### DATA SECTION
__________
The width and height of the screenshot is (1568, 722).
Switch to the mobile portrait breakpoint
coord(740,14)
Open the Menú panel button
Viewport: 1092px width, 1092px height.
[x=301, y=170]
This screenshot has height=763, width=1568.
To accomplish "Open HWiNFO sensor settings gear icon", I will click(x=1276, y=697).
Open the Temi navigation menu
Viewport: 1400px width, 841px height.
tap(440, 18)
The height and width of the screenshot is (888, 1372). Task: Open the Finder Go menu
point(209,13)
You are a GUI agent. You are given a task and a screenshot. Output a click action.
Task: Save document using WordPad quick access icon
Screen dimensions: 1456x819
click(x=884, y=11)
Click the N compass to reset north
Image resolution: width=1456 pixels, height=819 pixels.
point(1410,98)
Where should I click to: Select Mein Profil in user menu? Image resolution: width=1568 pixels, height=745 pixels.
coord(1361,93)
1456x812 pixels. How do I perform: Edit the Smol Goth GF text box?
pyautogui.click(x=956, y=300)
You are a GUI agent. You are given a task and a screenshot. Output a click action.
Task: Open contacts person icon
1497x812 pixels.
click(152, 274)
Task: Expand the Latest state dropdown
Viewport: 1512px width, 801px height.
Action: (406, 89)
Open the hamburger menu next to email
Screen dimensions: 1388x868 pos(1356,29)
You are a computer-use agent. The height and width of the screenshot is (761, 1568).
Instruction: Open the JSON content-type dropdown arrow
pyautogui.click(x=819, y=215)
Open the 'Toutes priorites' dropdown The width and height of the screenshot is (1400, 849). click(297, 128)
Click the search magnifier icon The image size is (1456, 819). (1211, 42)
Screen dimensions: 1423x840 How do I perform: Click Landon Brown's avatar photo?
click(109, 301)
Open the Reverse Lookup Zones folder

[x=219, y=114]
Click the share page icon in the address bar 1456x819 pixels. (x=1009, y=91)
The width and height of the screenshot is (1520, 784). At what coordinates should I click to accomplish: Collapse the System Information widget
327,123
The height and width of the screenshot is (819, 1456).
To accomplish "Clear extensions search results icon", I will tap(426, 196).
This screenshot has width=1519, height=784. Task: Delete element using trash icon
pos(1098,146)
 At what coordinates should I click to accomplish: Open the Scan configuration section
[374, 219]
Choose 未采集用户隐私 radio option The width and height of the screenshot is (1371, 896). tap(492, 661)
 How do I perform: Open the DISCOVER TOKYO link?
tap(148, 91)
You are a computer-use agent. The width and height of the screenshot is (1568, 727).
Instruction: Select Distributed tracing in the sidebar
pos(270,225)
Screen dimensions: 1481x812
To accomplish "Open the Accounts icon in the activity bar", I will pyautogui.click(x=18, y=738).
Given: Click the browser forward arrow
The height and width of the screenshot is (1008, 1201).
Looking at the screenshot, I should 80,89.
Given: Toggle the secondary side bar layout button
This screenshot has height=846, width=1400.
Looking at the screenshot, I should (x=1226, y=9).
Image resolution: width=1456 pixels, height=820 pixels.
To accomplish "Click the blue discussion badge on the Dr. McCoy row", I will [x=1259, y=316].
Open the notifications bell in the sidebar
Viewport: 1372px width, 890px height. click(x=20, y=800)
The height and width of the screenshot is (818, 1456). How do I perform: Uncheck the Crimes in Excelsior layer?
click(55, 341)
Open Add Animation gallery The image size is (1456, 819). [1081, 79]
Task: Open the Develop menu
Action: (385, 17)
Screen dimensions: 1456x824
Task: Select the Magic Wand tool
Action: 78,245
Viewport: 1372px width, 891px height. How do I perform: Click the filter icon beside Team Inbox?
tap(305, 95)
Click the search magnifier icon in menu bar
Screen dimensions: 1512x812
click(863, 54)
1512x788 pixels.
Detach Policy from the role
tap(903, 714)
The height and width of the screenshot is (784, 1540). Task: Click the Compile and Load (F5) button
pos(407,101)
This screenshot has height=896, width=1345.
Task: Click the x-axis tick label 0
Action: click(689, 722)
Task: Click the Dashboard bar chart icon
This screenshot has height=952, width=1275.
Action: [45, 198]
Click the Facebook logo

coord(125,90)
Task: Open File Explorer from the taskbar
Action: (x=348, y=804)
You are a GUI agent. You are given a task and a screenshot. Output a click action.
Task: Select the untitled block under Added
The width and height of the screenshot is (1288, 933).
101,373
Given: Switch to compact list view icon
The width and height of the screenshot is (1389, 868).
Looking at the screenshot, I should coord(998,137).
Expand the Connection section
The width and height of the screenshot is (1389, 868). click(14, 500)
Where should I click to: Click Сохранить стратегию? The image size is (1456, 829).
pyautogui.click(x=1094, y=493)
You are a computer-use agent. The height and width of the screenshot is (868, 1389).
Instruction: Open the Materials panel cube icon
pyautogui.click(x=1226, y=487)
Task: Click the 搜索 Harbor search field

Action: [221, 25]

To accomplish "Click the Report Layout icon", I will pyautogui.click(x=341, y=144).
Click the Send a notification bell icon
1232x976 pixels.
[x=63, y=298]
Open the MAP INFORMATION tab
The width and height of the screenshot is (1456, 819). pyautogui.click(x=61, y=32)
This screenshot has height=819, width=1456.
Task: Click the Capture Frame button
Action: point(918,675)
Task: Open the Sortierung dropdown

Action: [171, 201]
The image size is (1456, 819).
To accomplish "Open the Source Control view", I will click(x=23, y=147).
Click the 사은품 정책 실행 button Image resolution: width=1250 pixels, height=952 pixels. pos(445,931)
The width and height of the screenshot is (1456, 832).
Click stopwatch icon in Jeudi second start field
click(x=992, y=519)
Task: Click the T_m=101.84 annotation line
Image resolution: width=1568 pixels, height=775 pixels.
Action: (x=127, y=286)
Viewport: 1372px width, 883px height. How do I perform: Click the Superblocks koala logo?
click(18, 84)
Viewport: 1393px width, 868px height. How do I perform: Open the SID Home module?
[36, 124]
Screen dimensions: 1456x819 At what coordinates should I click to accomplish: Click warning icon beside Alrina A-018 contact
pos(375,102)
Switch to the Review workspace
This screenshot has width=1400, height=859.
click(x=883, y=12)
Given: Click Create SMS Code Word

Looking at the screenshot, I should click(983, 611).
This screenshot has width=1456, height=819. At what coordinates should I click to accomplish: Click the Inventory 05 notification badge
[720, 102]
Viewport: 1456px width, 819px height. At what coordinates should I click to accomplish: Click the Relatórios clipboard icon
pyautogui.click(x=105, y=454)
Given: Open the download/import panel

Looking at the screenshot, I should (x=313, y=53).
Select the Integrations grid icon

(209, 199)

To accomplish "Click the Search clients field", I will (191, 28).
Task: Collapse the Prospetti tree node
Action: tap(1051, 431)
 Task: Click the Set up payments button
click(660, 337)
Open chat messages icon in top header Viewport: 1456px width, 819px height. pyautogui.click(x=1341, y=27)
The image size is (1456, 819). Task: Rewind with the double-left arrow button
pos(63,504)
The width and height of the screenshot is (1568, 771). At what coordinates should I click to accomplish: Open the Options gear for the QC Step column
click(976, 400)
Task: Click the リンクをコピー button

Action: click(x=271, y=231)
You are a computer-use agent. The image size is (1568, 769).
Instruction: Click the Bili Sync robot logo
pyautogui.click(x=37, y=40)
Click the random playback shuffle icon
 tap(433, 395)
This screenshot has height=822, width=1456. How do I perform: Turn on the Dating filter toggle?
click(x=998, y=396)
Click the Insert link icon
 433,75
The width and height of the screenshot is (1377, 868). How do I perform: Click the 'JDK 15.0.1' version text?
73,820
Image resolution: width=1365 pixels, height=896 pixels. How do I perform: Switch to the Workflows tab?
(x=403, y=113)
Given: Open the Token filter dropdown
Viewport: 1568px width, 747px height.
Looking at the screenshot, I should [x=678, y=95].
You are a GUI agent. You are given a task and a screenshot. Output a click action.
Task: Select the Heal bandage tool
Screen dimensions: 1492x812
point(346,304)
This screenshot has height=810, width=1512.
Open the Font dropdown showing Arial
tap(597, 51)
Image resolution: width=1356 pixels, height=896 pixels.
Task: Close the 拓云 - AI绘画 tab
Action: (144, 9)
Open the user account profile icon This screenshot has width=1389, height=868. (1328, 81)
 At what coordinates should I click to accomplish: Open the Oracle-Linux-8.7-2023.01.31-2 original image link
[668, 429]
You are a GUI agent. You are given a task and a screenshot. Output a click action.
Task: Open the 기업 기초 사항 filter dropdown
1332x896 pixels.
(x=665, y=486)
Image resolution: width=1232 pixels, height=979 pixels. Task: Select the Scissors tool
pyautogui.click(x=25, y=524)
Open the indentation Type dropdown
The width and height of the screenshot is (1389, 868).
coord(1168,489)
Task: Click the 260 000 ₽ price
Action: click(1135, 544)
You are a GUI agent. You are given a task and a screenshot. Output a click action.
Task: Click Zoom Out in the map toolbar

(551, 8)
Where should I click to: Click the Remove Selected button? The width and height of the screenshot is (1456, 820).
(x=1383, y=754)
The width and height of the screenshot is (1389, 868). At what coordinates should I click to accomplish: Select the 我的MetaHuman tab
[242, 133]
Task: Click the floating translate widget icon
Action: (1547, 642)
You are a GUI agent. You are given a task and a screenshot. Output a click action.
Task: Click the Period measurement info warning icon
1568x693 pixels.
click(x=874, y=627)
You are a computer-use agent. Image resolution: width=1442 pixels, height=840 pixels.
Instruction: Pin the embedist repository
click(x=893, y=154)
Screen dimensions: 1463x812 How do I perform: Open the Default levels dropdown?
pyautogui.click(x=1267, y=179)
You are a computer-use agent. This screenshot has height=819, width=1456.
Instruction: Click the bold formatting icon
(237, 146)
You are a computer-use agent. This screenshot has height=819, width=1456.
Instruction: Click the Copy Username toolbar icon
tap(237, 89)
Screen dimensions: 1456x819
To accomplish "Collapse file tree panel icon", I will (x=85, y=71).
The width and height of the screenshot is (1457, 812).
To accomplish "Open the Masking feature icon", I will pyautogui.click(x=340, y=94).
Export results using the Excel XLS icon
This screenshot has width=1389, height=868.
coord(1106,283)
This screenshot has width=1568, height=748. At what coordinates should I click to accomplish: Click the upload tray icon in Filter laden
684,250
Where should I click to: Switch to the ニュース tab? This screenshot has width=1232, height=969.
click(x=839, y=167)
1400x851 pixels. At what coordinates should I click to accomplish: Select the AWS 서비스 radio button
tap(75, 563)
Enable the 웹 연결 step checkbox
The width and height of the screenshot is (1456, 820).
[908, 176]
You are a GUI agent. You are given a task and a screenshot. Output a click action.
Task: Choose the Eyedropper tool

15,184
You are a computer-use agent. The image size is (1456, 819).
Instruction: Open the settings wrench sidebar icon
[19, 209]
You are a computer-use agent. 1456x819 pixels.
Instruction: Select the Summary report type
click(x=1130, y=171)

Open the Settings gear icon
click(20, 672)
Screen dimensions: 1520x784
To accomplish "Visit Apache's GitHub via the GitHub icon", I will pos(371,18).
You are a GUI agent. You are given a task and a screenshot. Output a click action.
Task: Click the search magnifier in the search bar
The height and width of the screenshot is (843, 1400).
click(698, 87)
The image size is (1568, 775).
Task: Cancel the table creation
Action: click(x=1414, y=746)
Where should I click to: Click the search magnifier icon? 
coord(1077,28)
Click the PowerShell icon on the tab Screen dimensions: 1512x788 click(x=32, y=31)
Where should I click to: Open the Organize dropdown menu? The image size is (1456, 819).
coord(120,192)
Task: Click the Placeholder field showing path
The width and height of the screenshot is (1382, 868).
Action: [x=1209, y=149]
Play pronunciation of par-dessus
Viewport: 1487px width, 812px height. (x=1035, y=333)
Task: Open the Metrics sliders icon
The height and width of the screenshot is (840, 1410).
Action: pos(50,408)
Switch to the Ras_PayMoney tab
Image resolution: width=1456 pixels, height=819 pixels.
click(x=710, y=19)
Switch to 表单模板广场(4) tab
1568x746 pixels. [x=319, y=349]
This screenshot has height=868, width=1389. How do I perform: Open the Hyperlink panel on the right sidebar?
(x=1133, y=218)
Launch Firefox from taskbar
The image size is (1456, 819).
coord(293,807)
__________
### TASK DETAILS
Search the entries for the word "computer". Copy each line where it appears.

### ANSWER TO THE EXERCISE
You are a computer-use agent. The height and width of the screenshot is (761, 1568).
You are a computer-use agent. The width and height of the screenshot is (1568, 727).
You are a computer-use agent. The height and width of the screenshot is (868, 1389).
You are a computer-use agent. The image size is (1568, 769).
You are a computer-use agent. Image resolution: width=1442 pixels, height=840 pixels.
You are a computer-use agent. This screenshot has height=819, width=1456.
You are a computer-use agent. This screenshot has height=819, width=1456.
You are a computer-use agent. The image size is (1456, 819).
You are a computer-use agent. 1456x819 pixels.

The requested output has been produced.